There was lots of important stories this week on the Japan Daily Press, and if you missed some of it, you’ll find everything here that you’ll want to catch up on. This weekend recap covers the news from Monday, June 4th, to Friday, June 8th. Let’s dive in, shall we?
– The most important ongoing story from the last week has been about one of the last fugitives from the Aum Shinrikyo cult being arrested after 17 years on the run. The Aum Shinrikyo was a religious group that committed an attack on the Tokyo subway system in 1995 using toxic sarin nerve gas, killing 13 people and putting another 6,000 in the hospital. Naoko Kikuchi, who was arrested on Sunday night, opened up to police about her life over the last 17 years, and even shared information about the very last remaining fugitive, Katsuya Takahashi. Police have tracked him to the city of Kawasaki, and are now only hours behind him.
– On Friday evening, Prime Minister Yoshihiko Noda addressed Japan in a live broadcast and asked the nation for its understanding in his decision to restart two reactors at the nuclear facility in Oi, Fukui Prefecture.
– Our contributing columnist Cynthia Ruble has a well-written, and interesting editorial about abortion and adoption choices in Japan.
– The South Korean photographer, Ahn Se-hong, whose exhibit on the Japanese Imperial Army’s use of ‘comfort women’ during WWII was cancelled by Nikon, is now facing protests and harassment from conservatives.
– On Wednesday, at 3:35 pm, Prince Tomohito of Mikasa passed away in a Tokyo hospital after a multiple organ failure related to many years of struggle with cancer and alcoholism.
– In order to meet conditions set by the opposing Liberal Democratic Party (LDP) to have talks of cooperation on the Prime Minister’s bill to increase tax, Noda announced a reshuffling of his cabinet, replacing five ministers. The president of the LDP stated that he was pleased with Noda’s actions, but there seems to be more conditions to be met before the LDP and Noda will actually sit down and discuss the bill that will drastically affect Japan’s future.

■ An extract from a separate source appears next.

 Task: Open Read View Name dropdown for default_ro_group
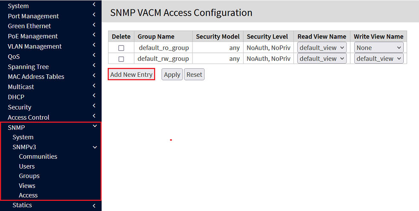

– James Blackston, one of the young Americans in custody of the Tokyo police for a possible involvement in the death of Irish student Nicola Furlong, was revealed to have been a backup dancer, not for U.S. pop star Nicki Minaj, but for Japanese pop star AI (Ai Carina Uemura), who was touring Japan during the weeks before the incident. In addition, Furlong’s father has come to Tokyo to speak with police investigating the death of his daughter.

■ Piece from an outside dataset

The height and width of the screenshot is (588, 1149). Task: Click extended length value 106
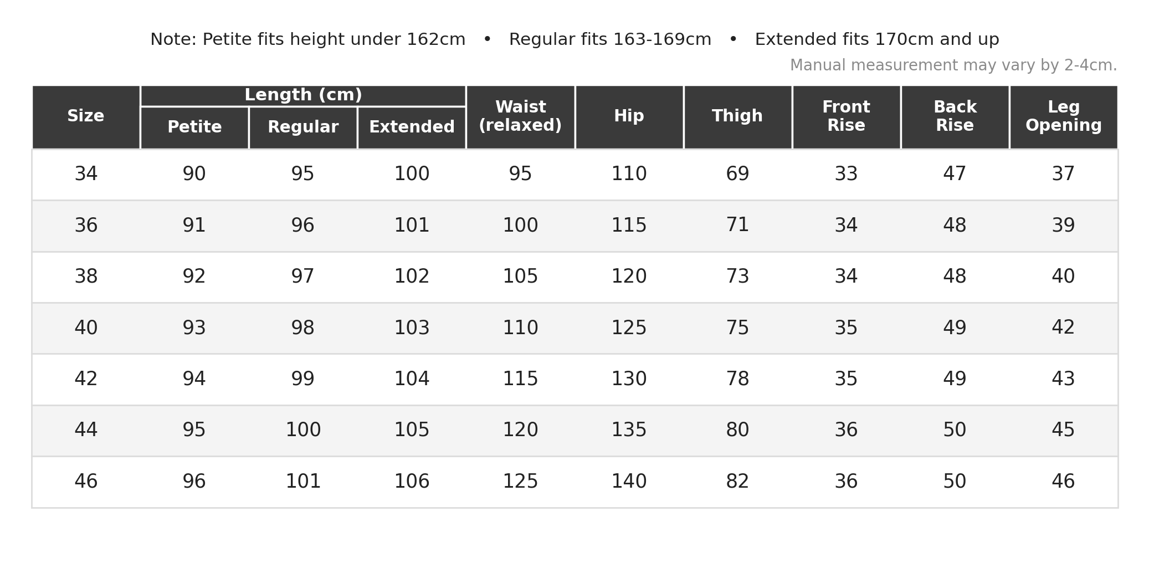(x=412, y=482)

– You definitely want to check out Ashely Thompson’s Exploring Japan column this week, otherwise you’ll never know how you can practice your archery skills from inside a volcano!
– There was a somewhat amusing story of the anger of a wife being compared to nuclear radiation by a Japanese energy agency’s information campaign. The amusing part? The offensive cartoon that depicted the message was made by six women who lived near the site of a 1999 nuclear accident.
– A Tokyo hotel near the Gundam Front Tokyo complex is opening a special suite for one-night stays that is completely Gundam-themed!
– The AKB48 yearly elections were held on Wednesday night, with the votes being tallied up and the winner announced live on television. Who is the new queen of Japan’s most popular idol group? Yuko Oshima of course!